Tacrolimus (FK506), a macrolide molecule, suppresses inflammatory cascades by inhibiting the infiltration of lymphocytes and neutrophils, reducing free radical production from monocytes, and reducing the levels of related inflammatory cytokines IL-1, IL-6 and tumor necrosis factor.^15,16 A previous study indicated that topical and subconjunctival FK506 application effectively reduced silver nitrate cauterization-induced corneal NV and the expression levels of VEGF,¹⁷ but the study only detected the effects for a short term (7 days). Moreover, tacrolimus demonstrated comparable effects to subconjunctival bevacizumab injection on corneal stromal suture-induced corneal NV during a short-term study (7 days).¹⁸ In addition, FK506 has also proven effective in the treatment of corneal graft rejection, inflammatory conjunctival and corneal diseases, uveitis, and ocular graft-versus-host disease.^19,20 Our previous study indicated that 0.05% (0.5 mg/mL) FK506 suspension eye drops was a suitable candidate for clinical application in ophthalmology.²¹ And, we also demonstrated that up to 0.1% FK506 administered topically, four times daily, is safe for the rabbit eye.²² At present, 0.05% FK506 has been widely used in clinics to relieve rejection after keratoplasty, and so on. However, its therapeutic effect and mechanism in alkali burn-induced corneal NV and inflammation remains unknown.

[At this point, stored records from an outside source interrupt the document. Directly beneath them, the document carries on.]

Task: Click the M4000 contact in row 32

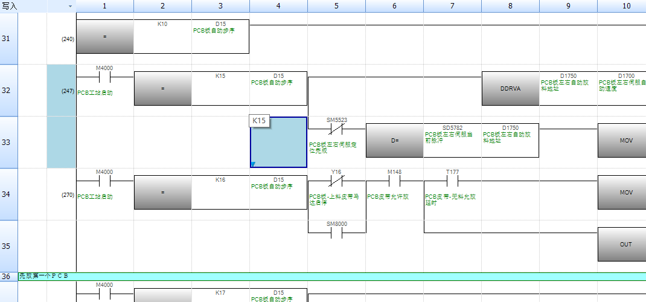Action: [104, 77]
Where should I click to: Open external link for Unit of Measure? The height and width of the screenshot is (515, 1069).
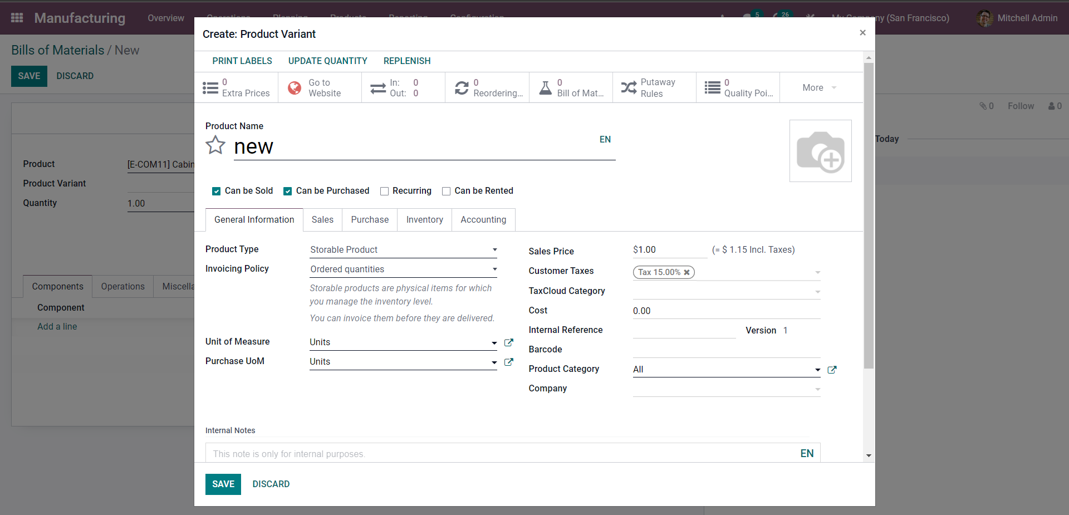click(508, 342)
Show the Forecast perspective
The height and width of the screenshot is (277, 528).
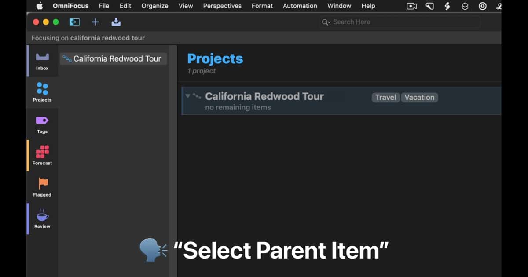tap(42, 155)
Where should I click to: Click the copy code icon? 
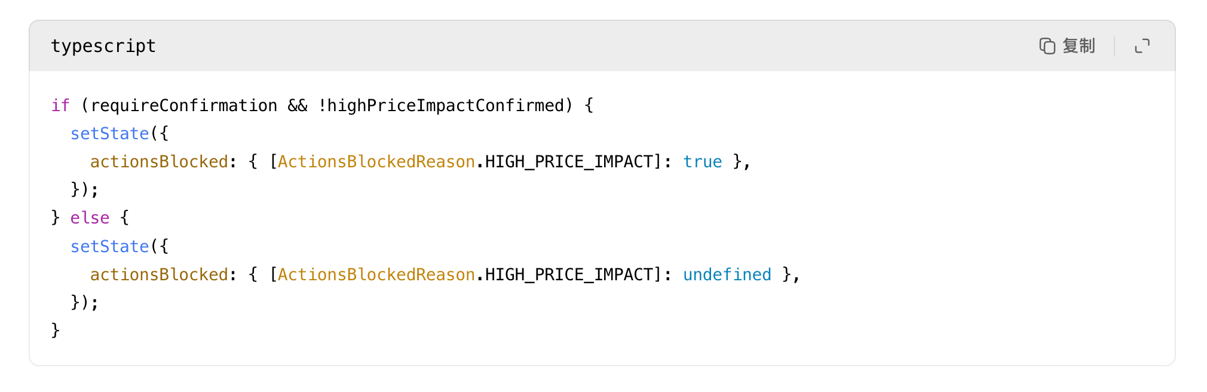click(1047, 46)
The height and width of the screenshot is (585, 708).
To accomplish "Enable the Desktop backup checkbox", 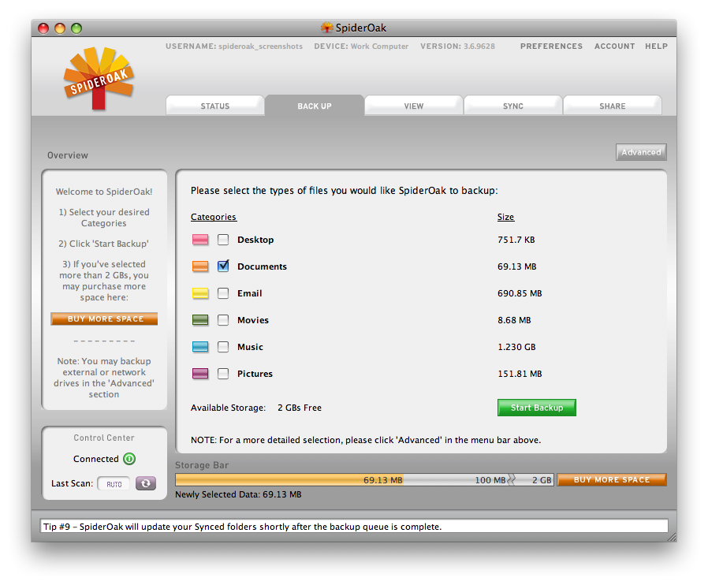I will pyautogui.click(x=223, y=240).
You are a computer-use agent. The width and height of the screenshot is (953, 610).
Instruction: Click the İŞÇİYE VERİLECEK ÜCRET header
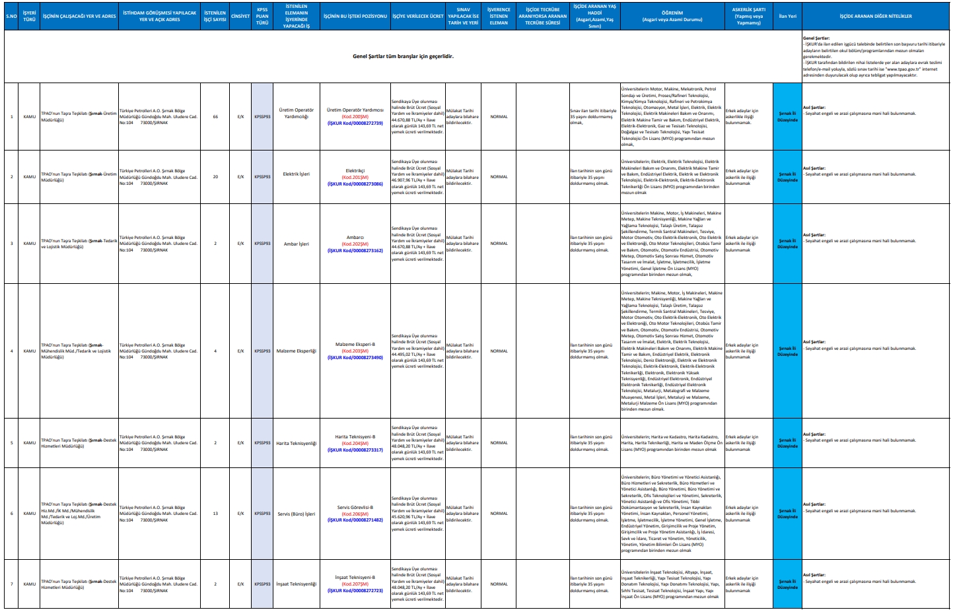point(417,16)
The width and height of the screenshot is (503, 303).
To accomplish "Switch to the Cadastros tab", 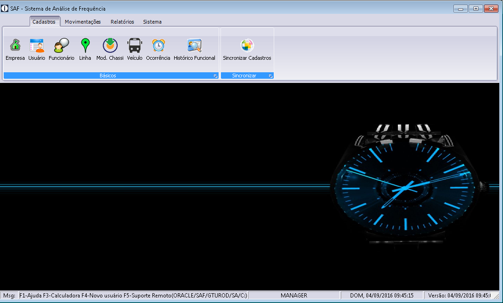I will [x=44, y=22].
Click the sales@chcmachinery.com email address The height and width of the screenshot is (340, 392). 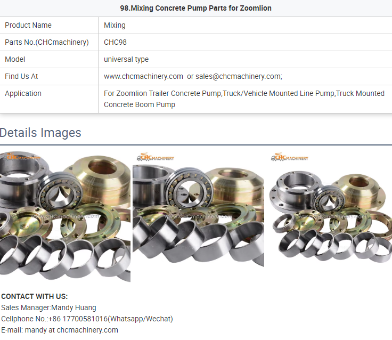click(238, 76)
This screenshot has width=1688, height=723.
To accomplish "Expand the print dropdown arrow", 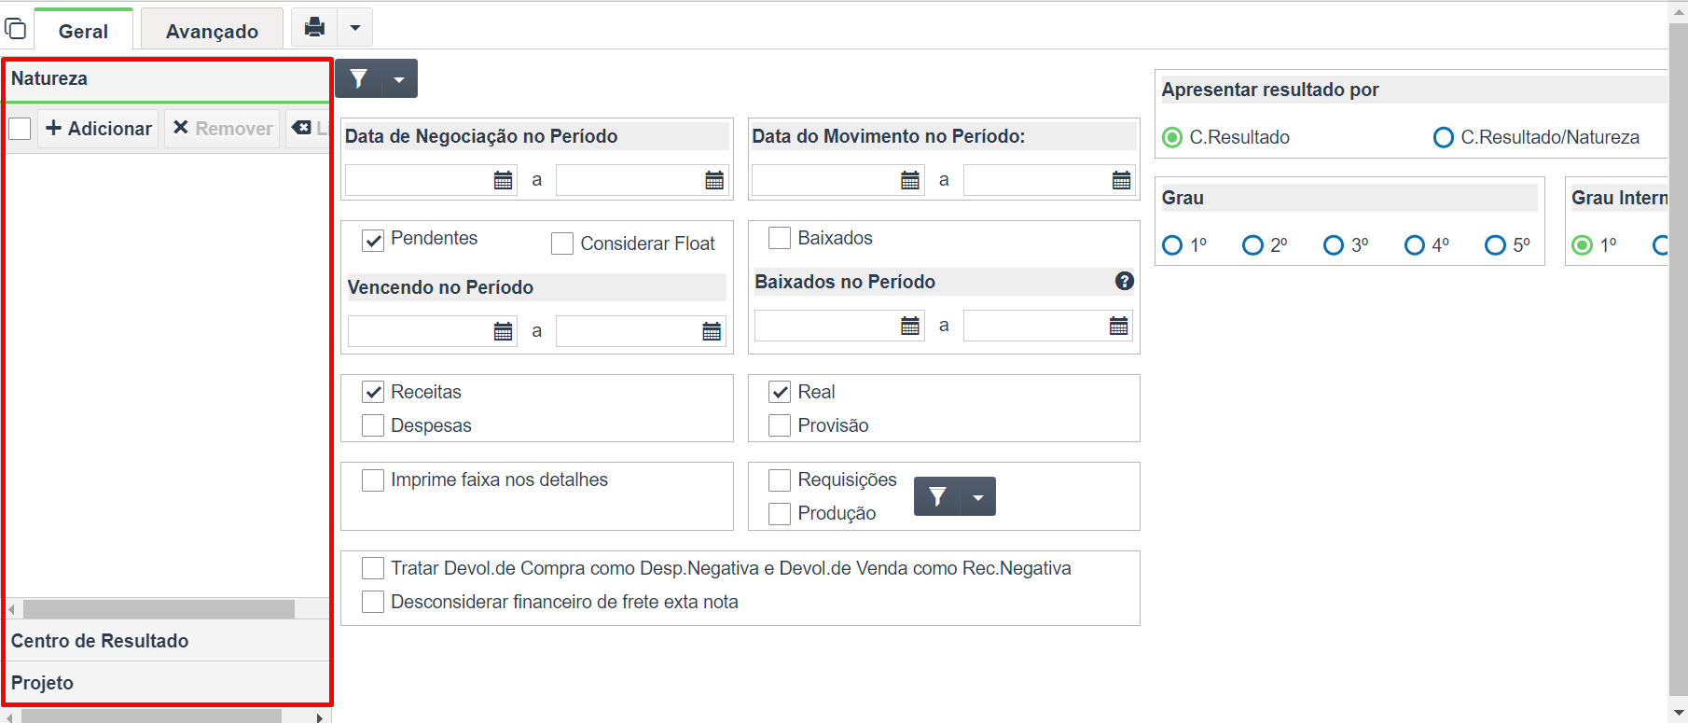I will [x=354, y=27].
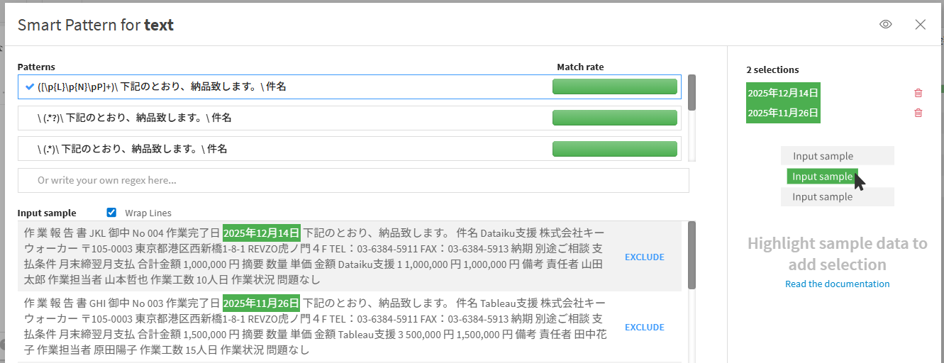Screen dimensions: 944x363
Task: Toggle the Wrap Lines checkbox
Action: 111,212
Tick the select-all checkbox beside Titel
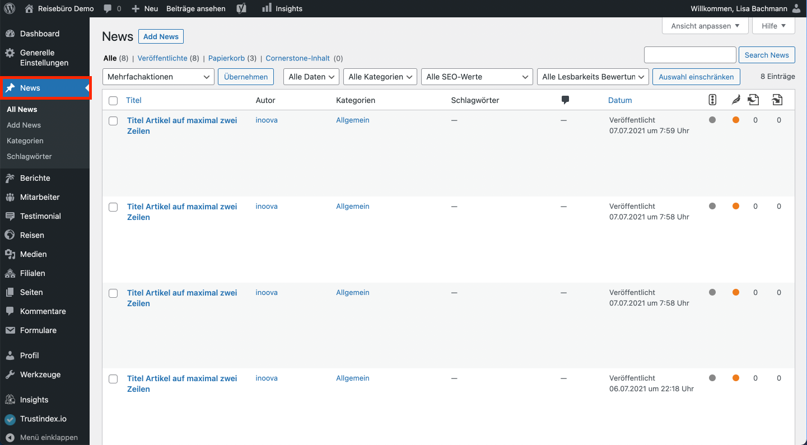The width and height of the screenshot is (807, 445). pos(113,101)
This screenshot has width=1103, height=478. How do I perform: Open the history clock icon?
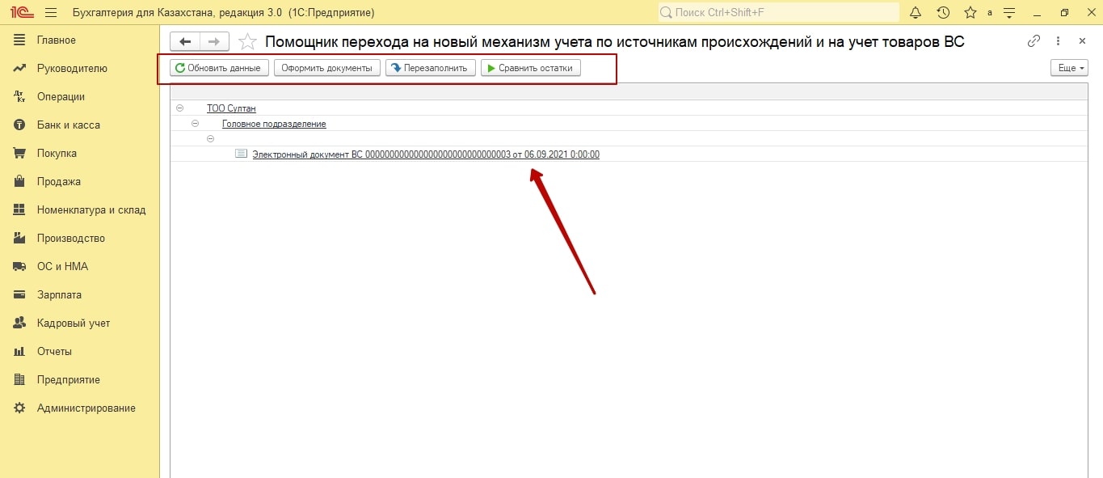[x=943, y=13]
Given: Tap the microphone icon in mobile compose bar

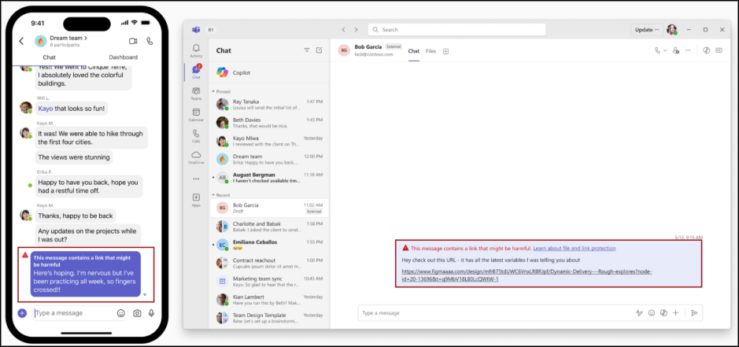Looking at the screenshot, I should click(x=151, y=312).

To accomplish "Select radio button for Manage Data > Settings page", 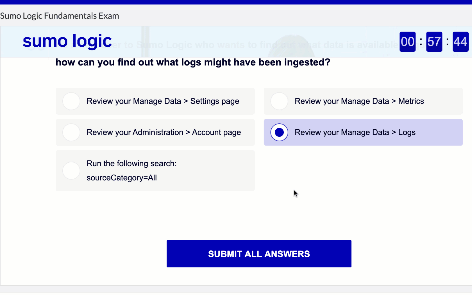I will (x=71, y=101).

In this study, an alkali burn-induced rat model was employed to explore the effect and mechanism of tacrolimus on corneal alkali burn and to compare the long-term effect of tacrolimus and anti-VEGF on alkali burn-induced corneal NV and inflammation.

Materials and methods

Animals

Wistar rats (specific-pathogen-free grade, 6–8 weeks old, 200–250 g, with equal numbers of males and females) were obtained from the Southern Medical University animal breeding center, Guangzhou, China. The Institutional Animal Care and Use Committee of Zhongshan Ophthalmic Center, Sun Yat-sen University, Guangzhou, China approved the study protocol. All animal experiments complied with the National Institutes of Health Guidelines for the Care and Use of Laboratory Animals (NIH Publications No 8023, revised 1978). The right eye was experimental eye, and the left eye was intact.

Corneal alkali burn model

The alkali burn model was improved according to the previous method.⁹ The rats were anesthetized via an intraperitoneal injection of ketamine hydrochloride and xylazine combination (94 mg/kg body weight), and the topical anesthetic lidocaine was used. A total of 12 μL of 1 mol/L sodium hydroxide was added to a circular piece of Whatman #3 filter paper (5 mm in diameter), which was then pressed onto the central cornea of the right eye for 30 seconds. The corneal surface was then carefully rinsed with 60 mL of physiologic saline solution. After the alkali burn was induced, the rats (n=84) were divided into three groups. The control group (n=28) was treated with a topical instillation of saline solution eye drops four times daily until the time the animals were euthanized. The FK506 group (n=28) was given topical 0.05% FK506 (0.5 mg/mL) eye drops (Zhongshan Ophthalmic Center, Guangzhou, China) four times daily until the time animals were euthanized. The anti-VEGF group (n=28) received a single dose of 0.5 mg (0.05 mL) anti-rat VEGF (Abcam, Cambridge, UK) via a subconjunctival single injection immediately after the corneal alkali burn.²³

Evaluation of corneal opacity

The animals’ condition was monitored once per day. On Days 3, 7, 14 and 28 post-injury, seven rats from each group were randomly chosen for corneal opacity evaluation. Two researchers, who were blind to the study groups, independently examined corneal opacity under a slit lamp and obtained photographs with a slit lamp camera system (Carl Zeiss, Inc., Jena, Germany). Corneal opacity was graded according to Sonoda and Streilein.²⁴

Quantification of corneal NV

On Days 3, 7, 14 and 28 post-injury, seven rats from each group were randomly chosen for corneal NV assessment. Images of the corneas were obtained, and the area of NV was measured automatically by ImageJ software (http://imagej.nih.gov/ij/).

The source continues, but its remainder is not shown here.